The first poem of their lives learnt by most Indian children is about fish. The English rendition of the poem would say, “fish is the queen of water bodies, its life is water, if you will touch it, it will be frightened and if you will take it out, it will die.”
When I learnt this poem first, I was fascinated with the fact that someone as powerful as a queen of water is helpless once we take it out of water and dies quickly. I would go to the fish pond built in our lawn and would try to take out a fish with my bare hands though they always managed to run away and I could never my lay my hands on one. (God forbid! I was saved from a heinous crime!)
Childhood memories apart, have you ever seriously thought about it as to why do fish die when taken out of water? The answer lies in the physiology of a fish. An average fish takes her supply of oxygen from water. They take water in their mouth and it passes through their gills. Gills are lungs like organ of fish which help them in breathing. When water passes through the gills, it absorbs the oxygen present in the water and replaces it with the carbon dioxide present in fish’s bloodstream. This water then flows out and the process gets repeated.

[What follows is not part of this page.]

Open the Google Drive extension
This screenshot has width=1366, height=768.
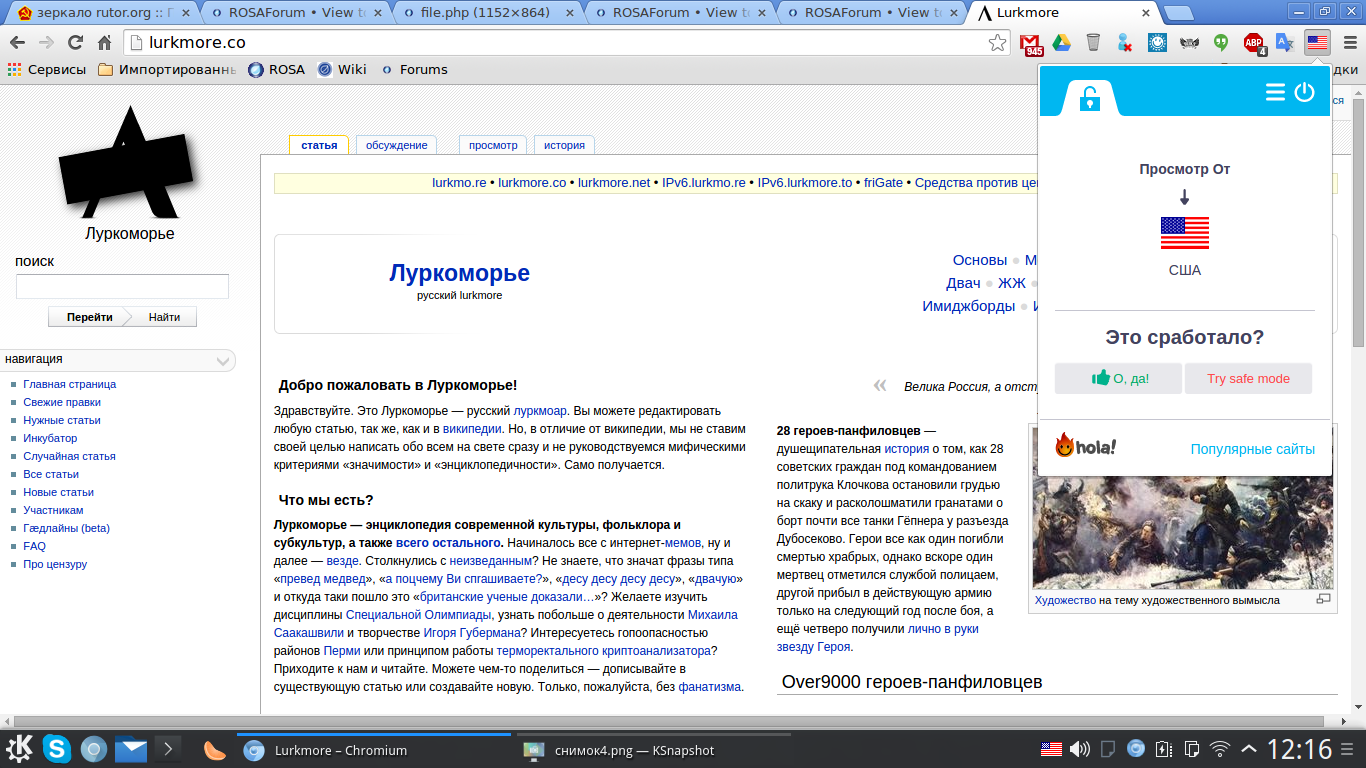pos(1061,43)
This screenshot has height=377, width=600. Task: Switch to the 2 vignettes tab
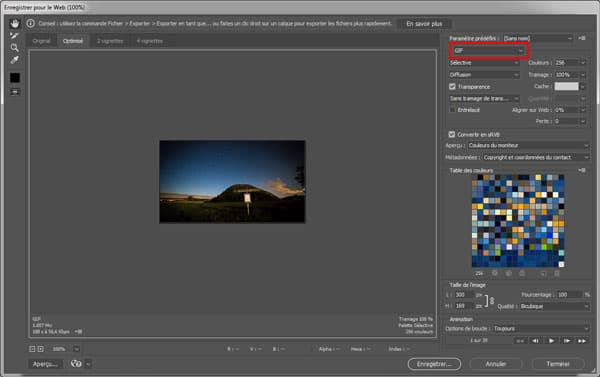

The gills of a fish work only under water. The moment you take them out of water, the gills stop working, oxygen supply stops and carbon dioxide begins to accumulate in their blood stream leading to the death of the fish.
However, there are some exceptions. There are some species of fish like climbing perch, mudskipper, lungfish and snakehead can also live without water for some time because they are bestowed with some alternative means of breathing along with gills. Either they have lungs or they are capable of breathing through skin or they have chambers next to gills which help them in living outside water for short period of time.